We’d all like to assume that Trump is just big talk. That this latest splurt from the Commander-in-Tweet is just part of his lifelong penchant for bluffing, and the worst that will come of it is more eye-rolling from U.S. allies and some added mistrust for U.S. diplomats.
But since he brought it up, wouldn’t it behoove our media to actually inform the populace what is connected to Trump’s big button? If we are lucky, it’s connected to a doorknob.
However, If H.R. McMaster hasn’t made such a move yet, that “button” is still connected to a whole bunch of these:
“A whole bunch” as in hundreds. That white dot shows the Hiroshima blast, and the red surrounding it is the explosive power of the W78 workhorse bomb that is currently fitted on 250 U.S. ICBMS. The Union of Concerned Scientists that created the image note that the W78 has a yield of at least 335 kilotons; Hiroshima was 14-15kt. And they say this about it:
It causes a mile-wide radioactive fireball and can destroy most buildings—and humans—in a circle about 4 miles wide.
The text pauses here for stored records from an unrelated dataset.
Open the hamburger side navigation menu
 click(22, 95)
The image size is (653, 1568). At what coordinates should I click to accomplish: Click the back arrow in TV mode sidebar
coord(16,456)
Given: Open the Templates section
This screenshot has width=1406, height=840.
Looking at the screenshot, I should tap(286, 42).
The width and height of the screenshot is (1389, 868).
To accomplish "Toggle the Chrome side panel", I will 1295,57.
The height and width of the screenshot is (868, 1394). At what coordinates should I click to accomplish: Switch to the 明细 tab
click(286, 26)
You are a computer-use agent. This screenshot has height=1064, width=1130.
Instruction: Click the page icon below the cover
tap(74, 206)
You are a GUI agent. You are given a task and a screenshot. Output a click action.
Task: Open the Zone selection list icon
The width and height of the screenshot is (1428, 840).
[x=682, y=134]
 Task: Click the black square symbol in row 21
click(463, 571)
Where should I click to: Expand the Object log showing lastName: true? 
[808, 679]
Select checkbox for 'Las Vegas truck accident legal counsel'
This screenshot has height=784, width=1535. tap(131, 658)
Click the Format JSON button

Another warhead on land-based missiles is the W87 (300kt-475kt). This is approximately how many of those two warheads are perched atop missiles in silos in Colorado, Wyoming, Montana, North Dakota, and Nebraska:
Plus there are hundreds more warheads on submarines, warheads called W76 at 100 kilotons, and W88 at 475kt (31 times as powerful as the Hiroshima bomb). And the W80 (5-50kt for air-launched cruise missiles. And then there are the plane-dropped gravity bombs, the B61 with its dial-a-yield option, and the B83, tested as high as 1.2 megatons, 80 times more powerful than the Hiroshima bomb.
Whatever else can be said about Mr. Trump’s tough-guy talk, that button really is big. And it really is his to push.